OBJECTIVE:The aim of this study was to understand year to year variability in exacerbations and factors associated with consistent exacerbations over time
METHODS:In this longitudinal, prospective analysis of exacerbations in the Subpopulations and Intermediate Outcome Measures in COPD Study (SPIROMICS) cohort, we analysed patients aged 40–80 years with COPD for whom 3 years of prospective data were available, identified through various means including care at academic and non-academic medical centres, word of mouth, and existing patient registries. Participants were enrolled in the study between Nov 12, 2010, and July 31, 2015. We classified patients according to yearly exacerbation frequency: no exacerbations in any year; one exacerbation in every year during 3 years of follow-up; and those with inconsistent exacerbations (individuals who had both years with exacerbations and years without during the 3 years of follow-up). Participants were characterised by the Global Initiative for Chronic Obstructive Lung Disease (GOLD) spirometric category (1–4) on the basis of post-bronchodilator FEV 1 . Stepwise logistic regression was used to compare factors associated with one or more acute exacerbations of COPD every year for 3 years versus no exacerbations in the same timeframe.Additionally, a stepwise zero-inflated negative binomial model was used to assess predictors of exacerbation count during follow-up in all patients with available data. Baseline symptom burden was assessed with the COPD assessment test.

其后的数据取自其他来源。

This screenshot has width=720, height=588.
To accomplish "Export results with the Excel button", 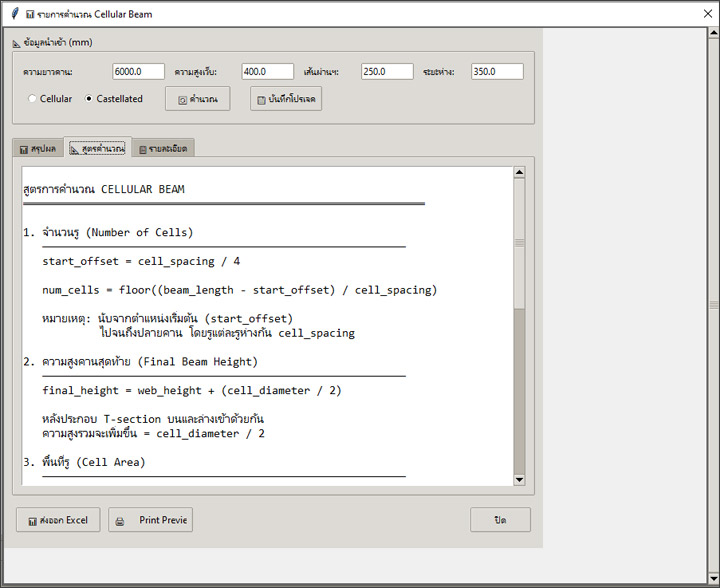I will (x=58, y=520).
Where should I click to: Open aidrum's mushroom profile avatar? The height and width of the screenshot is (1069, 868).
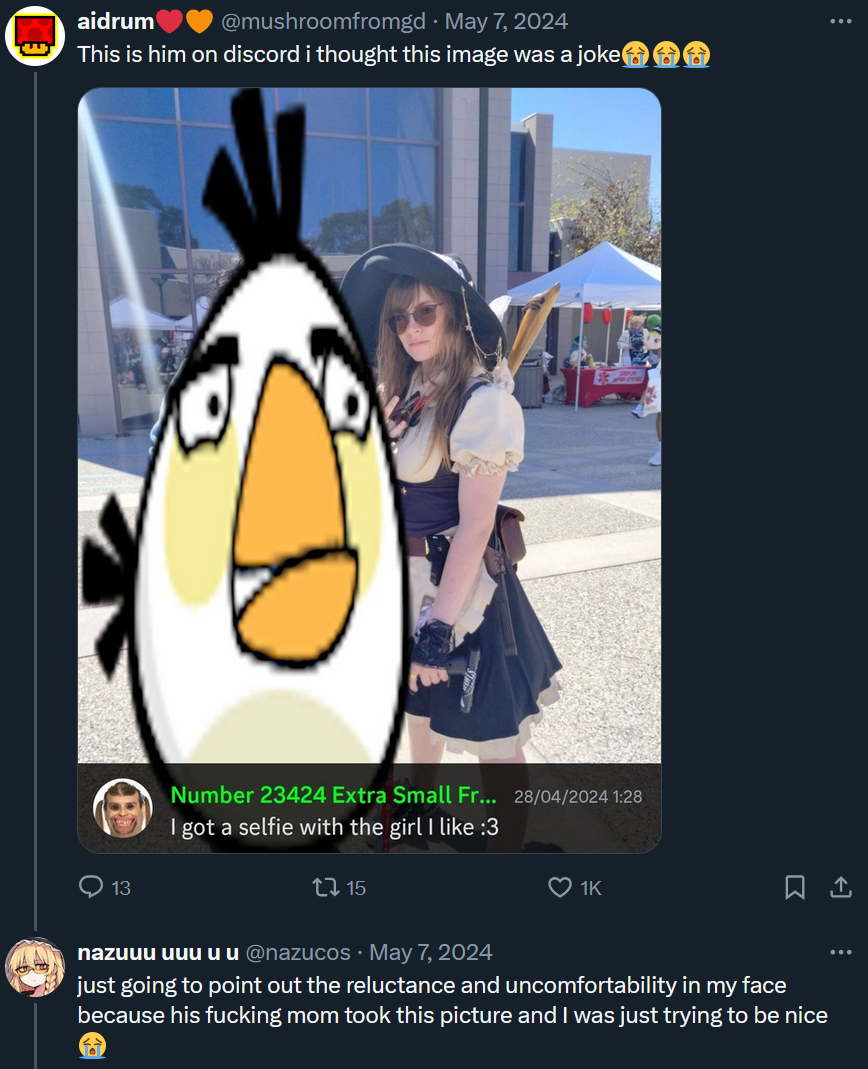(x=34, y=36)
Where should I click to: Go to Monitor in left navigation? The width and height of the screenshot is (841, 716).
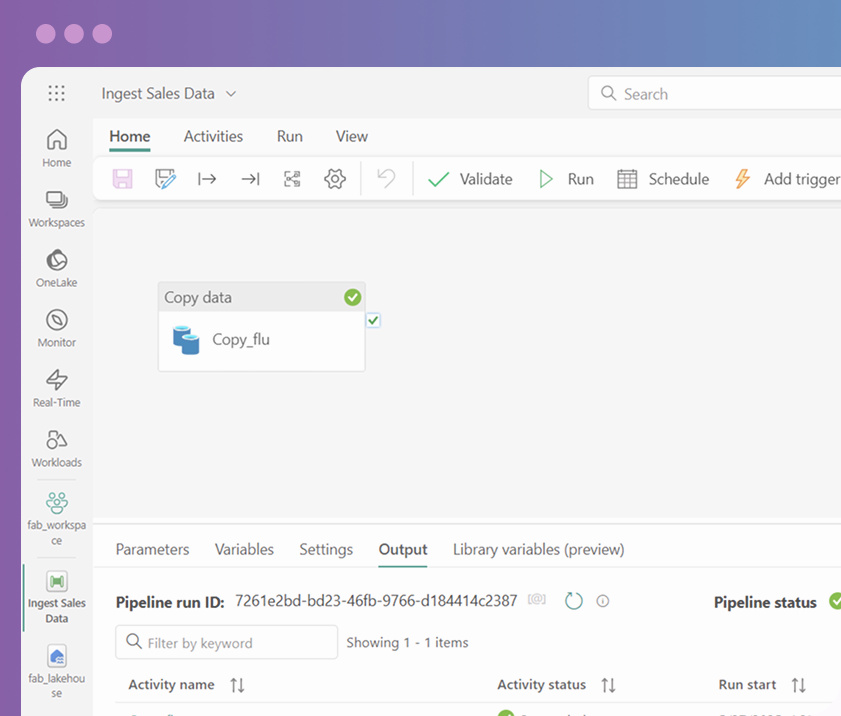57,328
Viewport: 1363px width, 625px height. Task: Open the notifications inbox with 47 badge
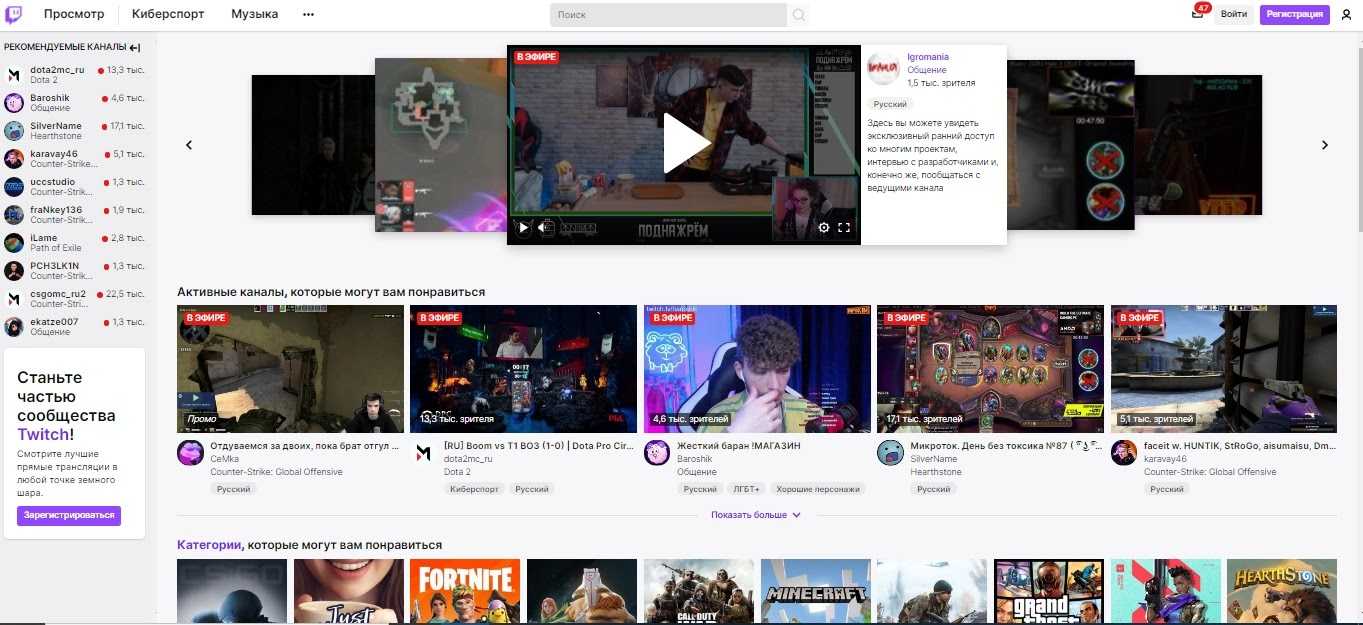pyautogui.click(x=1198, y=14)
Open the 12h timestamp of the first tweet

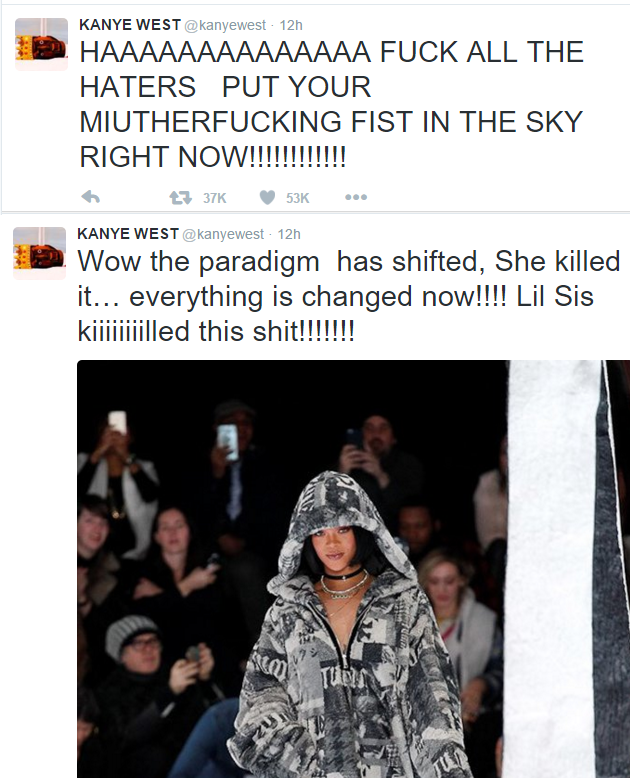point(291,25)
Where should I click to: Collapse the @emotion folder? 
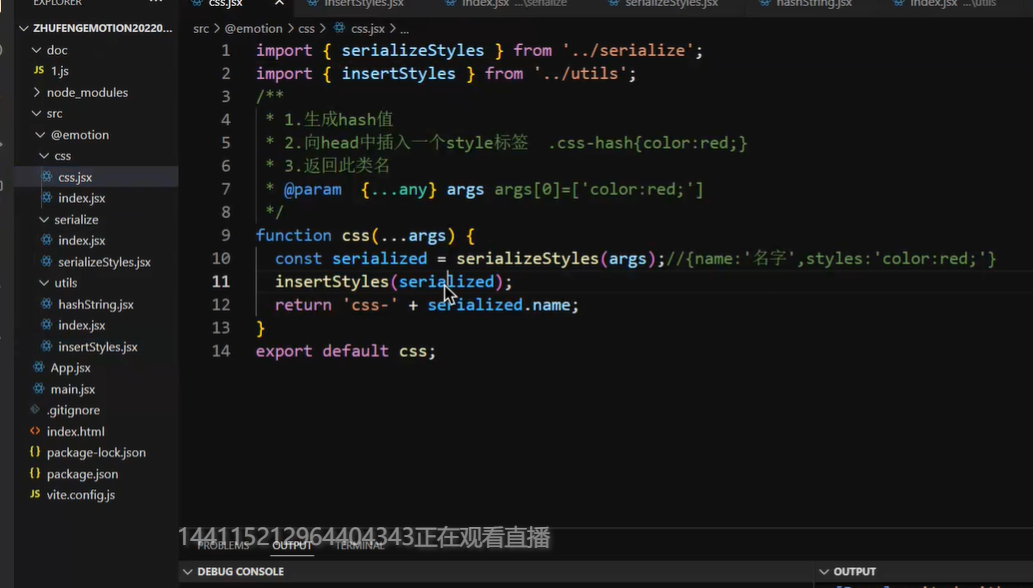[x=40, y=135]
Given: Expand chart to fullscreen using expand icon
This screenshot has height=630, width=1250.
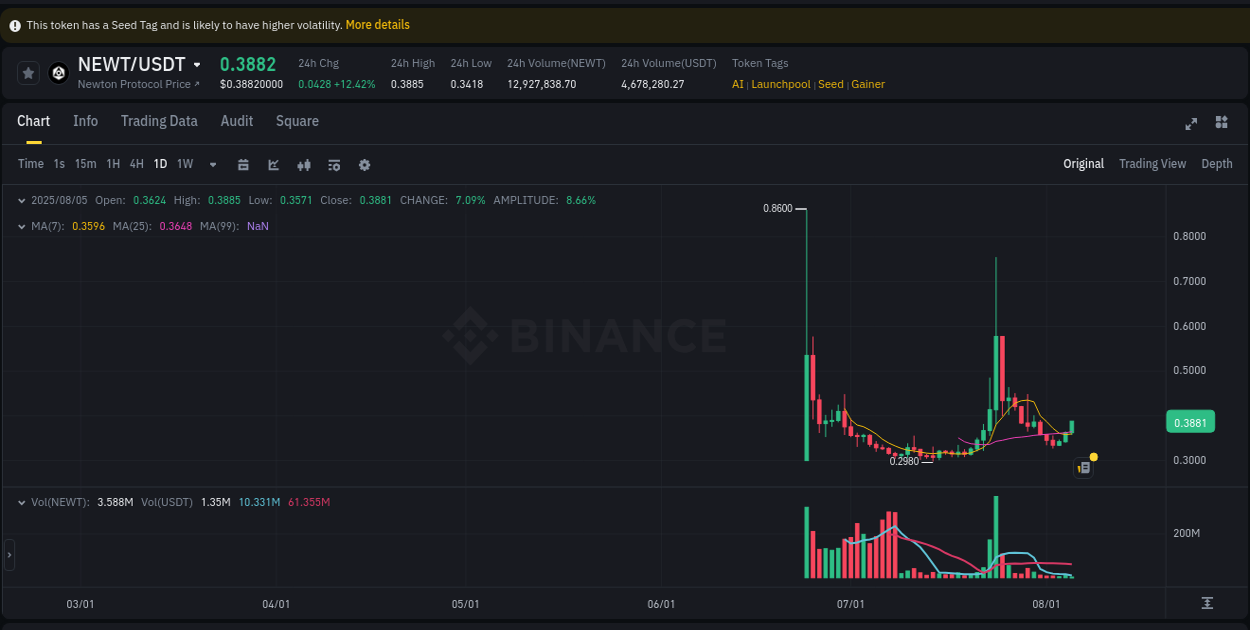Looking at the screenshot, I should point(1191,123).
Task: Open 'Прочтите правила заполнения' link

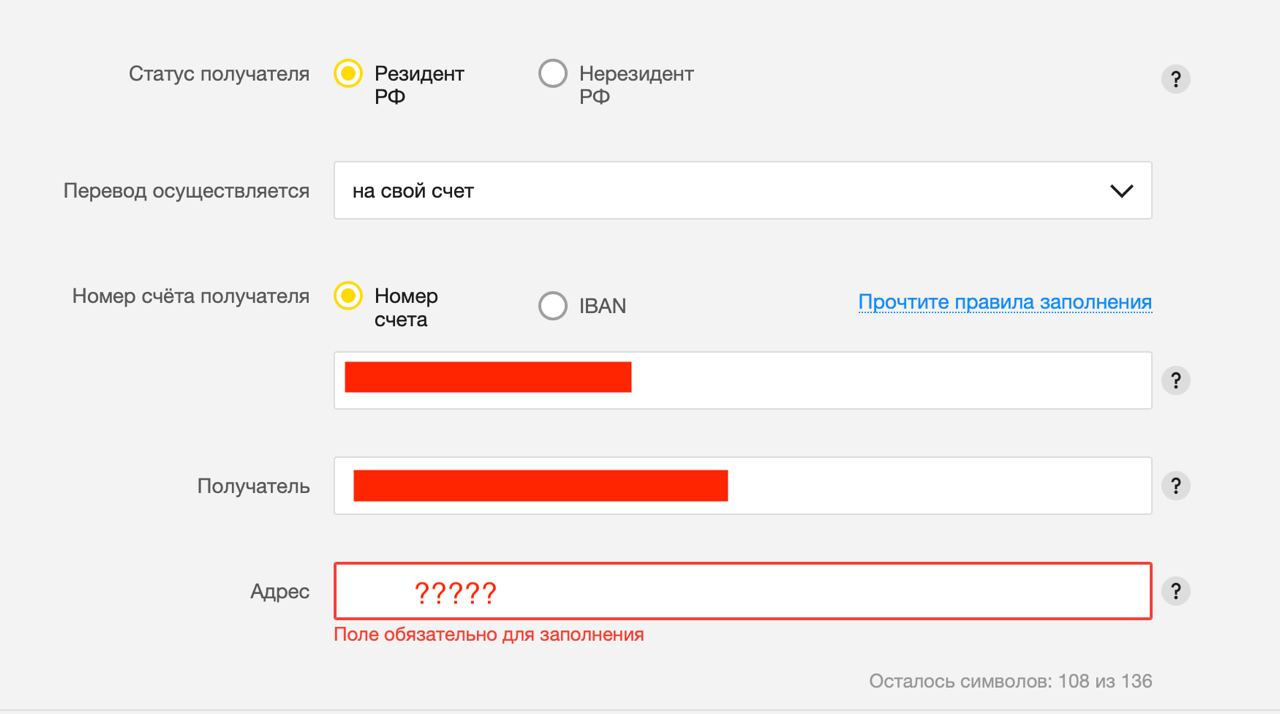Action: pos(1004,302)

RESULTS:2981 patients were enrolled during the study. 1843 patients had COPD, of which 1105 patients had 3 years of complete, prospective follow-up data. 538 (49%) of 1105 patients had at least one acute exacerbation during the 3 years of follow-up, whereas 567 (51%) had none. 82 (7%) of 1105 patients had at least one acute exacerbation each year, whereas only 23 (2%) had two or more acute exacerbations in each year. An inconsistent pattern (both years with and without acute exacerbations) was common (456 [41%] of the group), particularly among GOLD stages 3 and 4 patients (256 [56%] of 456). In logistic regression, consistent acute exacerbations (≥1 event per year for 3 years) were associated with higher baseline symptom burden, previous exacerbations, greater evidence of small airway abnormality on CT, lower interleukin-15 concentrations, and higher interleukin-8 concentrations, than were no acute exacerbations.
CONCLUSIONS:Although acute exacerbations are common, the exacerbation status of most individuals varies markedly from year to year. Among patients who had any acute exacerbation over 3 years, very few repeatedly had two or more events per year. In addition to symptoms and history of exacerbations in the year before study enrolment, we identified several novel biomarkers associated with consistent exacerbations, including CT-defined small airway abnormality, and interleukin-15 and interleukin-8 concentrations.